14. Applying primarily to God's restoration of Israel from Assyria partially, and, in times yet future, fully from all the lands of their present long-continued dispersion, and political death (compare Ho 6:2; Isa 25:8; 26:19; Eze 37:12). God's power and grace are magnified in quickening what to the eye of flesh seems dead and hopeless (Ro 4:17, 19). As Israel's history, past and future, has a representative character in relation to the Church, this verse is expressed in language alluding to Messiah's (who is the ideal Israel) grand victory over the grave and death, the first-fruits of His own resurrection, the full harvest to come at the general resurrection; hence the similarity between this verse and Paul's language as to the latter (1Co 15:55). That similarity becomes more obvious by translating as the Septuagint, from which Paul plainly quotes; and as the same Hebrew word is translated in Ho 13:10, "O death, where are thy plagues (paraphrased by the Septuagint, 'thy victory')? O grave, where is thy destruction (rendered by the Septuagint, 'thy sting')?" The question is that of one triumphing over a foe, once a cruel tyrant, but now robbed of all power to hurt.

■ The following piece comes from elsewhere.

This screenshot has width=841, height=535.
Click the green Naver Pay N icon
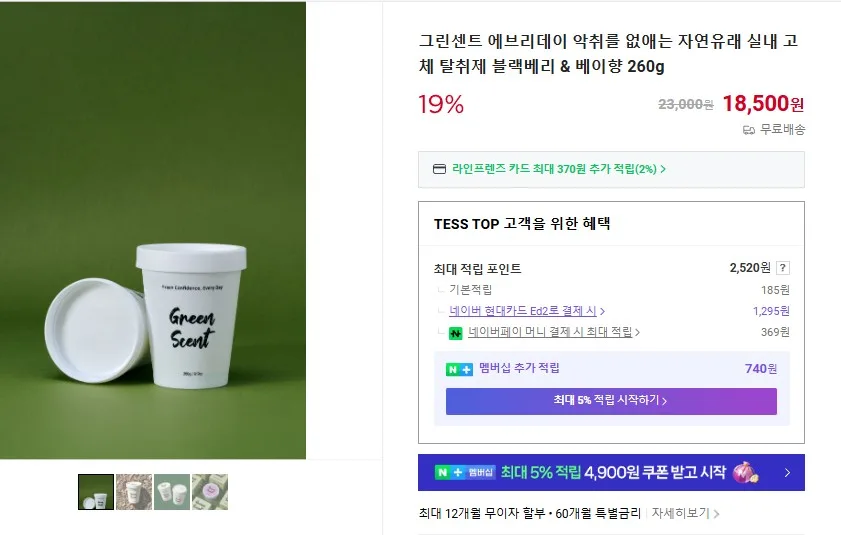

repentance shall be hid from mine eyes—that is, I will not change My purpose of fulfilling My promise by delivering Israel, on the condition of their return to Me (compare Ho 14:2-8; Nu 23:19; Ro 11:29).

15. fruitful—referring to the meaning of "Ephraim," from a Hebrew root, "to be fruitful" (Ge 41:52). It was long the most numerous and flourishing of the tribes (Ge 48:19).

wind of the Lord—that is, sent by the Lord (compare Isa 40:7), who has His instruments of punishment always ready. The Assyrian, Shalmaneser, &c., is meant (Jer 4:11; 18:17; Eze 19:12).

from the wilderness—that is, the desert part of Syria (1Ki 19:15), the route from Assyria into Israel.

he—the Assyrian invader. Shalmaneser began the siege of Samaria in 723 B.C. Its close was in 721 B.C., the first year of Sargon, who seems to have usurped the throne of Assyria while Shalmaneser was at the siege of Samaria. Hence, while 2Ki 17:6 states, "the king of Assyria took Samaria," 2Ki 18:10 says, "at the end of three years they took it." In Sargon's magnificent palace at Khorsabad, inscriptions mention the number—27,280—of Israelites carried captive from Samaria and other places of Israel by the founder of the palace [G. V. Smith].

16. This verse and Ho 13:15 foretell the calamities about to befall Israel before her restoration (Ho 13:14), owing to her impenitence.

her God—the greatest aggravation of her rebellion, that it was against her God (Ho 13:4).

infants … dashed in pieces, &c.—(2Ki 8:12; 15:16; Am 1:13).